_READING TEXT_

++++

The Long Strange Trips of Wojciech Jerzy Has

The Hourglass Sanatorium

Poland 1973, 119 mins
Director: Wojciech Jerzy Has


The Hourglass Sanatorium began life as Sanatorium pod klepsydrą (the film’s Polish title), a 1937 novella by the writer and painter Bruno Schulz (1892-1942) that is so elusive and elliptical that it’s had two strikingly different feature-film adaptations, the other being the Quay Brothers’ largely animated Sanatorium under the Sign of the Hourglass (2024). Has also drew upon other Schulz stories, notably Spring (1936), as well as his graphic art, and also by his life as a Polish Jew who lived in the now-vanished multicultural melting-pot of Galicia, subsequently absorbed into post-1918 Poland. Has was technically a Galician too, as his home town of Kraków was once the region’s largest city.

What Has also brings to this material is hindsight: Schulz himself had been shot dead in the street by an SS man in November 1942 while returning home from a routine trip to the baker, and was therefore unaware of the full extent of the Holocaust and the accompanying near-total destruction of Jewish Poland. In sharp contrast, Has and his audience can hardly not be aware of this (there’s nothing neutral about an opening sequence set in a packed train full of visibly Jewish people), and this sense of a vanished – indeed, deliberately obliterated – part of Polish history seeps into every corner of the film frame, the hallucinatory treatment underscoring its evanescence.

++++

_WHAT THIS EXERCISE ASKS_
1 - List every distinct four-digit year mentioned in the film notes on The Hourglass Sanatorium, in the order each first appears.
2 - Swap "novella" for "short novel" in the film notes on The Hourglass Sanatorium, writing out the passage that begins at the words "The Hourglass Sanatorium began" and stops after "region’s largest city.".
3 - Pick up the film notes on The Hourglass Sanatorium after their last sentence and carry them on.

_EXCERPTED RECORDS_
++++

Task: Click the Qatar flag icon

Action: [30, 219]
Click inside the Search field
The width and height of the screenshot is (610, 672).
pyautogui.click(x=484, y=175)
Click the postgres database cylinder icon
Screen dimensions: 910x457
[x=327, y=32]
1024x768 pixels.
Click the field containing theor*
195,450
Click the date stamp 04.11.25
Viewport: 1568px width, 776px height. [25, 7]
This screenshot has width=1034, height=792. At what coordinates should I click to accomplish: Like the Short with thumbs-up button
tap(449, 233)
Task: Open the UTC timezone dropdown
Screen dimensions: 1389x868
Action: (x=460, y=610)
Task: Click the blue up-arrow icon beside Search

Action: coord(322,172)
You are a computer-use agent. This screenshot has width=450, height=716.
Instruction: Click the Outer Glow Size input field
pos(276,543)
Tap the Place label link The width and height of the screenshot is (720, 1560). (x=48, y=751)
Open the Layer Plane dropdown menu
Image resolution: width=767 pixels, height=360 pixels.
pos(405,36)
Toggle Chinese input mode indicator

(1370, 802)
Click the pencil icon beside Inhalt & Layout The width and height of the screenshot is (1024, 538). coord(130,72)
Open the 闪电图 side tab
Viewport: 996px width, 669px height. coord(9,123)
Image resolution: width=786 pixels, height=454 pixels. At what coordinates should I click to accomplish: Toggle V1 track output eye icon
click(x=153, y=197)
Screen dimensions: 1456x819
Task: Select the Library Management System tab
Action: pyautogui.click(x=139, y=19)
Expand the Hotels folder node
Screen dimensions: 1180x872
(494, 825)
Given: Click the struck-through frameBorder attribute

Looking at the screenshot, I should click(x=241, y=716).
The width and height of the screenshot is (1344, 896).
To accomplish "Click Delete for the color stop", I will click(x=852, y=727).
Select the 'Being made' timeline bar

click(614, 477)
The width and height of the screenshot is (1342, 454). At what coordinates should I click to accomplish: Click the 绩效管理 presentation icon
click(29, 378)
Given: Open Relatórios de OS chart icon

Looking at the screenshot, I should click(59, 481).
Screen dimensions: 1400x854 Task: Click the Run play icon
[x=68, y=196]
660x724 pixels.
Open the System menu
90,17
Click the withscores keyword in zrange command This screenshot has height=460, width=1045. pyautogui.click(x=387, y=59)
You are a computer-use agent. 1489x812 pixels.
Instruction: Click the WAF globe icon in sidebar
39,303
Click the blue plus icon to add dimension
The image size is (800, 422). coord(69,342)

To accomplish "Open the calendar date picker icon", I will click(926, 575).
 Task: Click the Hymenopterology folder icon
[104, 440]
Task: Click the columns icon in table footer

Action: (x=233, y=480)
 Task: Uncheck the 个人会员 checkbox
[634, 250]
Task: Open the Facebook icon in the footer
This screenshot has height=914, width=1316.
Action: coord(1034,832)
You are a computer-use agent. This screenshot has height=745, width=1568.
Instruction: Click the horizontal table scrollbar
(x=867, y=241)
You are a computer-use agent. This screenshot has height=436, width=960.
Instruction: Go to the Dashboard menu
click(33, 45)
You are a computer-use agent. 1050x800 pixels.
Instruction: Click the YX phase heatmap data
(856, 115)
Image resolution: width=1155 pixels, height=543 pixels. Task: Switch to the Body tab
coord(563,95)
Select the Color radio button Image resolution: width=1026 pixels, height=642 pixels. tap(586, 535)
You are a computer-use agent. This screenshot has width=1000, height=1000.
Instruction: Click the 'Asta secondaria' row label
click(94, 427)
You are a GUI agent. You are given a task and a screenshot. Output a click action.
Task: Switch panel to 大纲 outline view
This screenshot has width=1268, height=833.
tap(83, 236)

++++

_ANSWERS PER TASK_
1 - 1973, 1937, 1892, 1942, 2024, 1936, 1918

2 -
The Hourglass Sanatorium began life as Sanatorium pod klepsydrą (the film’s Polish title), a 1937 short novel by the writer and painter Bruno Schulz (1892-1942) that is so elusive and elliptical that it’s had two strikingly different feature-film adaptations, the other being the Quay Brothers’ largely animated Sanatorium under the Sign of the Hourglass (2024). Has also drew upon other Schulz stories, notably Spring (1936), as well as his graphic art, and also by his life as a Polish Jew who lived in the now-vanished multicultural melting-pot of Galicia, subsequently absorbed into post-1918 Poland. Has was technically a Galician too, as his home town of Kraków was once the region’s largest city.

3 -
The film begins as per Schulz’s story, with Józef (Jan Nowicki) travelling on a train that at times resembles a sprawling Jewish tenement. He’s visiting his father in a mysterious sanatorium which, like Alice’s rabbit-hole or looking-glass, is the portal to a world that’s based as much on Józef’s fears and long-suppressed memories as it is on objective reality. It also plays host to what Schulz called ‘the highly improper manipulation of time, the shameful tricks, the penetration of time’s mechanism from behind, the hazardous fingering of its wicked secrets.’ (Has’ version is often just as wickedly eroticised.) One aspect of the novella that made it into both the Has and Quay versions is the notion, explained by Dr Gotard (played by Gustaw Holoubek in the Has film), that the sanatorium obeys different temporal rules from those holding sway over the outside world. In other words, someone who has in theory already died may, inside the sanatorium, still be about to die, or indeed effectuate a recovery – a metaphor that of course has wider resonance than its immediate application to the situation of Józef and his father.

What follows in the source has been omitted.